*** Opening of Data for review ***

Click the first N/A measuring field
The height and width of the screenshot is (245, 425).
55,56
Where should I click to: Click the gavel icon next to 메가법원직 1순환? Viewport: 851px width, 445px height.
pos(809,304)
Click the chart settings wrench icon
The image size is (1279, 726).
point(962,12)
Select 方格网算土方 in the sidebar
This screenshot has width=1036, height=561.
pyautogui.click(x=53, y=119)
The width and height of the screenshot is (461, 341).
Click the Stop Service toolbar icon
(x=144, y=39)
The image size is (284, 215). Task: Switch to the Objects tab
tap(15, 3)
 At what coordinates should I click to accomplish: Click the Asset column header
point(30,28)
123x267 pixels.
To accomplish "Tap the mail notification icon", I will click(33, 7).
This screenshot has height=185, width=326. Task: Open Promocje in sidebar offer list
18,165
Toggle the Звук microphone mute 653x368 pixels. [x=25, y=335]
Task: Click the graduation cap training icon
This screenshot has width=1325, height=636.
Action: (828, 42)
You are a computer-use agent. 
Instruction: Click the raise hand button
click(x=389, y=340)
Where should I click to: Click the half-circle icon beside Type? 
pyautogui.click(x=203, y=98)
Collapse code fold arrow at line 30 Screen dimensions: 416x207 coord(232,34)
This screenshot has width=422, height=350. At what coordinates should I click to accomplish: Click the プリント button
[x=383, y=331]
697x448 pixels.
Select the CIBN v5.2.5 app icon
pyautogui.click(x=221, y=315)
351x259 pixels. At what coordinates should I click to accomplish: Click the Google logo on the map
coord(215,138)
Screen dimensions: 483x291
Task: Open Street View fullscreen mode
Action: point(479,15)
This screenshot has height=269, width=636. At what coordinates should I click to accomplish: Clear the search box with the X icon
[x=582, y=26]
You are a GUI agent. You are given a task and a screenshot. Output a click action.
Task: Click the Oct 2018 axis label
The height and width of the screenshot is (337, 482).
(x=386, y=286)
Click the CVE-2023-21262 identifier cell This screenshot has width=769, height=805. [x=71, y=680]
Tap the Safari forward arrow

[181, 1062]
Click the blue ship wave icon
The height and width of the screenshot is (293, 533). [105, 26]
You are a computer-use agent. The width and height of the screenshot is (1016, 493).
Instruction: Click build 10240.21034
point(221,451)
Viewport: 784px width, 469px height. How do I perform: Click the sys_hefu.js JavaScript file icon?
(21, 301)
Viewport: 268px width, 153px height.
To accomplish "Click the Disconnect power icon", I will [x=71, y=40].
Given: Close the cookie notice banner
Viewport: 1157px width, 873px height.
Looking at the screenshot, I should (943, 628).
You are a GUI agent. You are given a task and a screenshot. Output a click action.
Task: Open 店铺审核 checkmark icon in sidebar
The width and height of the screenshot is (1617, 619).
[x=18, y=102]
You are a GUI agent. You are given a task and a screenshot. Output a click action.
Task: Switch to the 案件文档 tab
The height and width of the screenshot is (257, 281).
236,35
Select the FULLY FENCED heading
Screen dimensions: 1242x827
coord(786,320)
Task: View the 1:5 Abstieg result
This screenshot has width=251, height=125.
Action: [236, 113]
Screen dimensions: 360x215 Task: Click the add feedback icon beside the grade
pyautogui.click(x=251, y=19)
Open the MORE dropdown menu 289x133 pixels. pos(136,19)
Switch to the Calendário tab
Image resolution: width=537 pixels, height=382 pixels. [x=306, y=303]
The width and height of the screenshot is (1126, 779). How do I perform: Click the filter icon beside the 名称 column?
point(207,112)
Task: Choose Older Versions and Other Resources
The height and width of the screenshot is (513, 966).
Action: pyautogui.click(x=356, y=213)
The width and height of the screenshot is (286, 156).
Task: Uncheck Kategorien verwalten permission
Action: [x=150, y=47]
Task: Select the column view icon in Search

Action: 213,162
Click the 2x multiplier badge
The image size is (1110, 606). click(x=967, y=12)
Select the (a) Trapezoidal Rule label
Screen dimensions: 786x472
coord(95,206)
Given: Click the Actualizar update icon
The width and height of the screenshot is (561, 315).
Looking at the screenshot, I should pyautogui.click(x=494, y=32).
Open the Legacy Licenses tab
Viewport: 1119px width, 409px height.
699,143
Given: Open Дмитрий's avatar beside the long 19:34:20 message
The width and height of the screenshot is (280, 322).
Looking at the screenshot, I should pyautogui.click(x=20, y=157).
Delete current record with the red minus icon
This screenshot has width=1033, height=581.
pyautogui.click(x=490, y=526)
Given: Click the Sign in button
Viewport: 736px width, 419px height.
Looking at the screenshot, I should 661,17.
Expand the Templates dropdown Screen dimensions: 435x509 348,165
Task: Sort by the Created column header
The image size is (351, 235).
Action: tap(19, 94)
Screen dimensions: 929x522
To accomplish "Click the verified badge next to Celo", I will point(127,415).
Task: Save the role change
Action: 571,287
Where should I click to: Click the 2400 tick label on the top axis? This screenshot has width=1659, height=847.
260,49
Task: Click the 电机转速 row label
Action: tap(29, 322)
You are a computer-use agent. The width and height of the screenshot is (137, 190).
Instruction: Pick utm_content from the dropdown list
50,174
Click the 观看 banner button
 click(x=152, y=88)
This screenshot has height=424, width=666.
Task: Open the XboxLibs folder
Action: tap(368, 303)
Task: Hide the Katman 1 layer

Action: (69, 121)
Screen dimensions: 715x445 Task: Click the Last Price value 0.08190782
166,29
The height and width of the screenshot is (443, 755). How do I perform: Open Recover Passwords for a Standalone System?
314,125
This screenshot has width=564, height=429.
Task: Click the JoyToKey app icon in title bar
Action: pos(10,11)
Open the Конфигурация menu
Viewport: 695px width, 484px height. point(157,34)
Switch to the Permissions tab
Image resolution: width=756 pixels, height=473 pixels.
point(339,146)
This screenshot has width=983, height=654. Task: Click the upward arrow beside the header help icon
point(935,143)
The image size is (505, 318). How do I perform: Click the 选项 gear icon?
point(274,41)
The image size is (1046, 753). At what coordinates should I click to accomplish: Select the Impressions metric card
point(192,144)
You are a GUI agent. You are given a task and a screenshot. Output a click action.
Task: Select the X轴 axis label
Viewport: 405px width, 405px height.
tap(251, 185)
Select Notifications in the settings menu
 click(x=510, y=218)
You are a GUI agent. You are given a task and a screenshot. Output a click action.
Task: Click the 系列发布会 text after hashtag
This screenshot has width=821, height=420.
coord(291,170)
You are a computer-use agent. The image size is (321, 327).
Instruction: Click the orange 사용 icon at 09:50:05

*** Close of Data for review ***

**Your goal**
Set down every record above exactly as written.

**Written reply**
Click the first N/A measuring field
The height and width of the screenshot is (245, 425).
55,56
Where should I click to: Click the gavel icon next to 메가법원직 1순환? Viewport: 851px width, 445px height.
pos(809,304)
Click the chart settings wrench icon
The image size is (1279, 726).
point(962,12)
Select 方格网算土方 in the sidebar
This screenshot has width=1036, height=561.
pyautogui.click(x=53, y=119)
The width and height of the screenshot is (461, 341).
Click the Stop Service toolbar icon
(x=144, y=39)
The image size is (284, 215). Task: Switch to the Objects tab
tap(15, 3)
 At what coordinates should I click to accomplish: Click the Asset column header
point(30,28)
123x267 pixels.
To accomplish "Tap the mail notification icon", I will click(33, 7).
This screenshot has height=185, width=326. Task: Open Promocje in sidebar offer list
18,165
Toggle the Звук microphone mute 653x368 pixels. [x=25, y=335]
Task: Click the graduation cap training icon
This screenshot has width=1325, height=636.
Action: (828, 42)
You are a computer-use agent. 
Instruction: Click the raise hand button
click(x=389, y=340)
Where should I click to: Click the half-circle icon beside Type? 
pyautogui.click(x=203, y=98)
Collapse code fold arrow at line 30 Screen dimensions: 416x207 coord(232,34)
This screenshot has width=422, height=350. At what coordinates should I click to accomplish: Click the プリント button
[x=383, y=331]
697x448 pixels.
Select the CIBN v5.2.5 app icon
pyautogui.click(x=221, y=315)
351x259 pixels. At what coordinates should I click to accomplish: Click the Google logo on the map
coord(215,138)
Screen dimensions: 483x291
Task: Open Street View fullscreen mode
Action: point(479,15)
This screenshot has height=269, width=636. At what coordinates should I click to accomplish: Clear the search box with the X icon
[x=582, y=26]
You are a GUI agent. You are given a task and a screenshot. Output a click action.
Task: Click the Oct 2018 axis label
The height and width of the screenshot is (337, 482).
(x=386, y=286)
Click the CVE-2023-21262 identifier cell This screenshot has width=769, height=805. [x=71, y=680]
Tap the Safari forward arrow

[181, 1062]
Click the blue ship wave icon
The height and width of the screenshot is (293, 533). [105, 26]
You are a computer-use agent. The width and height of the screenshot is (1016, 493).
Instruction: Click build 10240.21034
point(221,451)
Viewport: 784px width, 469px height. How do I perform: Click the sys_hefu.js JavaScript file icon?
(21, 301)
Viewport: 268px width, 153px height.
To accomplish "Click the Disconnect power icon", I will [x=71, y=40].
Given: Close the cookie notice banner
Viewport: 1157px width, 873px height.
Looking at the screenshot, I should (943, 628).
You are a GUI agent. You are given a task and a screenshot. Output a click action.
Task: Open 店铺审核 checkmark icon in sidebar
The width and height of the screenshot is (1617, 619).
[x=18, y=102]
You are a GUI agent. You are given a task and a screenshot. Output a click action.
Task: Switch to the 案件文档 tab
The height and width of the screenshot is (257, 281).
236,35
Select the FULLY FENCED heading
Screen dimensions: 1242x827
coord(786,320)
Task: View the 1:5 Abstieg result
This screenshot has width=251, height=125.
Action: [236, 113]
Screen dimensions: 360x215 Task: Click the add feedback icon beside the grade
pyautogui.click(x=251, y=19)
Open the MORE dropdown menu 289x133 pixels. pos(136,19)
Switch to the Calendário tab
Image resolution: width=537 pixels, height=382 pixels. [x=306, y=303]
The width and height of the screenshot is (1126, 779). How do I perform: Click the filter icon beside the 名称 column?
point(207,112)
Task: Choose Older Versions and Other Resources
The height and width of the screenshot is (513, 966).
Action: pyautogui.click(x=356, y=213)
The width and height of the screenshot is (286, 156).
Task: Uncheck Kategorien verwalten permission
Action: [x=150, y=47]
Task: Select the column view icon in Search

Action: 213,162
Click the 2x multiplier badge
The image size is (1110, 606). click(x=967, y=12)
Select the (a) Trapezoidal Rule label
Screen dimensions: 786x472
coord(95,206)
Given: Click the Actualizar update icon
The width and height of the screenshot is (561, 315).
Looking at the screenshot, I should pyautogui.click(x=494, y=32).
Open the Legacy Licenses tab
Viewport: 1119px width, 409px height.
699,143
Given: Open Дмитрий's avatar beside the long 19:34:20 message
The width and height of the screenshot is (280, 322).
Looking at the screenshot, I should pyautogui.click(x=20, y=157).
Delete current record with the red minus icon
This screenshot has width=1033, height=581.
pyautogui.click(x=490, y=526)
Given: Click the Sign in button
Viewport: 736px width, 419px height.
Looking at the screenshot, I should 661,17.
Expand the Templates dropdown Screen dimensions: 435x509 348,165
Task: Sort by the Created column header
The image size is (351, 235).
Action: tap(19, 94)
Screen dimensions: 929x522
To accomplish "Click the verified badge next to Celo", I will point(127,415).
Task: Save the role change
Action: 571,287
Where should I click to: Click the 2400 tick label on the top axis? This screenshot has width=1659, height=847.
260,49
Task: Click the 电机转速 row label
Action: tap(29, 322)
You are a computer-use agent. The width and height of the screenshot is (137, 190).
Instruction: Pick utm_content from the dropdown list
50,174
Click the 观看 banner button
 click(x=152, y=88)
This screenshot has height=424, width=666.
Task: Open the XboxLibs folder
Action: tap(368, 303)
Task: Hide the Katman 1 layer

Action: (69, 121)
Screen dimensions: 715x445 Task: Click the Last Price value 0.08190782
166,29
The height and width of the screenshot is (443, 755). How do I perform: Open Recover Passwords for a Standalone System?
314,125
This screenshot has width=564, height=429.
Task: Click the JoyToKey app icon in title bar
Action: pos(10,11)
Open the Конфигурация menu
Viewport: 695px width, 484px height. point(157,34)
Switch to the Permissions tab
Image resolution: width=756 pixels, height=473 pixels.
point(339,146)
This screenshot has width=983, height=654. Task: Click the upward arrow beside the header help icon
point(935,143)
The image size is (505, 318). How do I perform: Click the 选项 gear icon?
point(274,41)
The image size is (1046, 753). At what coordinates should I click to accomplish: Select the Impressions metric card
point(192,144)
You are a GUI agent. You are given a task and a screenshot. Output a click action.
Task: Select the X轴 axis label
Viewport: 405px width, 405px height.
tap(251, 185)
Select Notifications in the settings menu
 click(x=510, y=218)
You are a GUI agent. You are given a task and a screenshot. Output a click action.
Task: Click the 系列发布会 text after hashtag
This screenshot has width=821, height=420.
coord(291,170)
You are a computer-use agent. The image size is (321, 327).
Instruction: Click the orange 사용 icon at 09:50:05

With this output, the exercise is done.